Eliminating tax on business tools and equipment will benefit, not hinder, the economy
Mlive columnist Rick Haglund is worried that a proposed cut in the property tax now imposed by the state and local governments on business tools and equipment "may be a job killer," because it would facilitate producing more goods and services per worker.
He turns instead to an economist's suggestion that the state may be better off "giving special tax breaks on new investments" as a potentially better idea.
“The big story in manufacturing in the past 60 years or so has been an astounding increase in productivity," Haglund wrote. "It takes just 177 manufacturing workers today to perform the same amount of work that required 1,000 workers in 1950 … by eliminating taxes on that equipment, state policymakers might actually be helping manufacturers reduce payrolls rather than add to them.”

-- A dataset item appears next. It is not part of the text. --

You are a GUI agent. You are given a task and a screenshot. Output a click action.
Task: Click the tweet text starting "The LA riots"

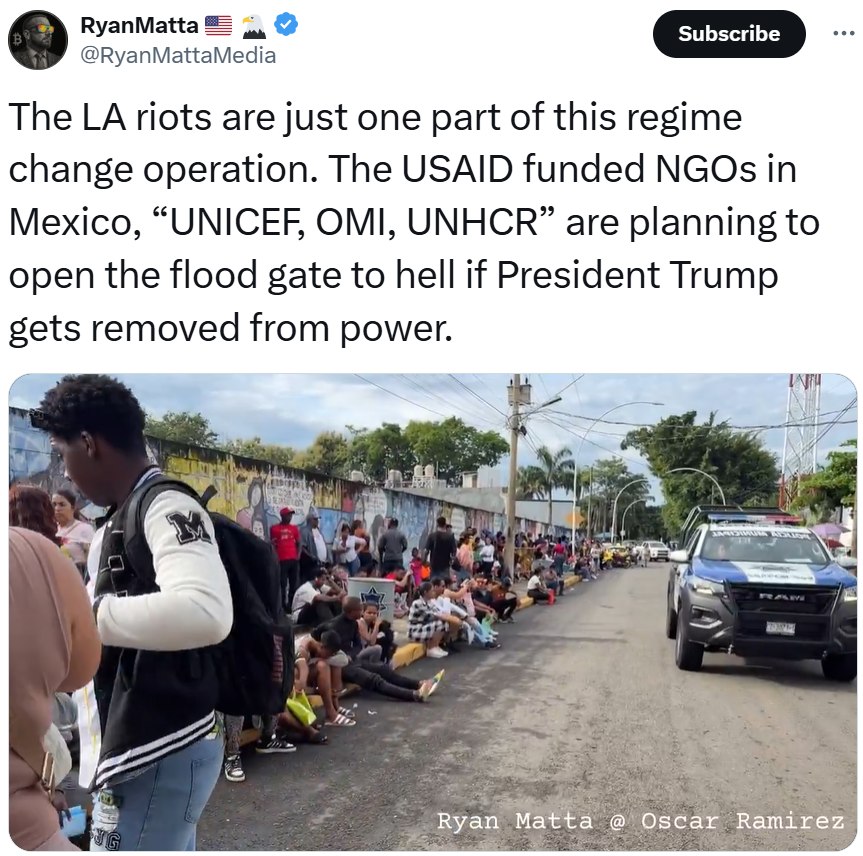414,222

A simple case study, however, reveals why few serious economists actually take the notion of increased productivity killing jobs seriously.

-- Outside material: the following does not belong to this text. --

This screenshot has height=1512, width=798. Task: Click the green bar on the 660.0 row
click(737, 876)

When this country was founded, approximately 90 percent of people worked in agriculture. By 1900, growing enough food only required 40 out of every 100 workers. Today, less than 1 percent of U.S. workers feed not just America, but many more people all around the world.
The massive increase in farm productivity is purely due to technology. Farmers used to harvest grain with a sickle, but then came Mr. McCormick’s reaper, followed by motor-driven tractors and combines. More recently, chemical and biological advancements have greatly increased yields. With each advance, fewer workers were needed to grow food. To cite just one example, today American farms produce five times as much corn on 20 percent less land than 70 years ago.
And yet the loss of all those “farm jobs” did not produce the 89 percent unemployment implied by the kind of “static” analysis Mr. Haglund implicitly employed here. Why?
Because the greater efficiency in farming equipment freed up resources to move into other areas of the economy. Those farm job “losers” were not the end of the story. Among other things, people who formerly would have picked beans moved into manufacturing. More recently, many who formerly would have worked on production lines entered the service economy, which is much broader and more remunerative than often suggested by blithe caricatures.
All this is something Americans understand almost intuitively. If “more jobs” were the ultimate goal, it could easily be realized by outlawing tractors and assembly lines. Yet imagine how foolish we would regard it now had 19th century state governments tried to stall technological advancements in agriculture because they “cost jobs.”
What we seek instead is greater prosperity, and although the process can be messy and create uncertainty for some individuals, there is only one way in the world to achieve it: Increased worker productivity, generated by advances in technology and knowledge.
Policies that slow this — like taxing business tools and equipment — are the road to a less prosperous state and nation.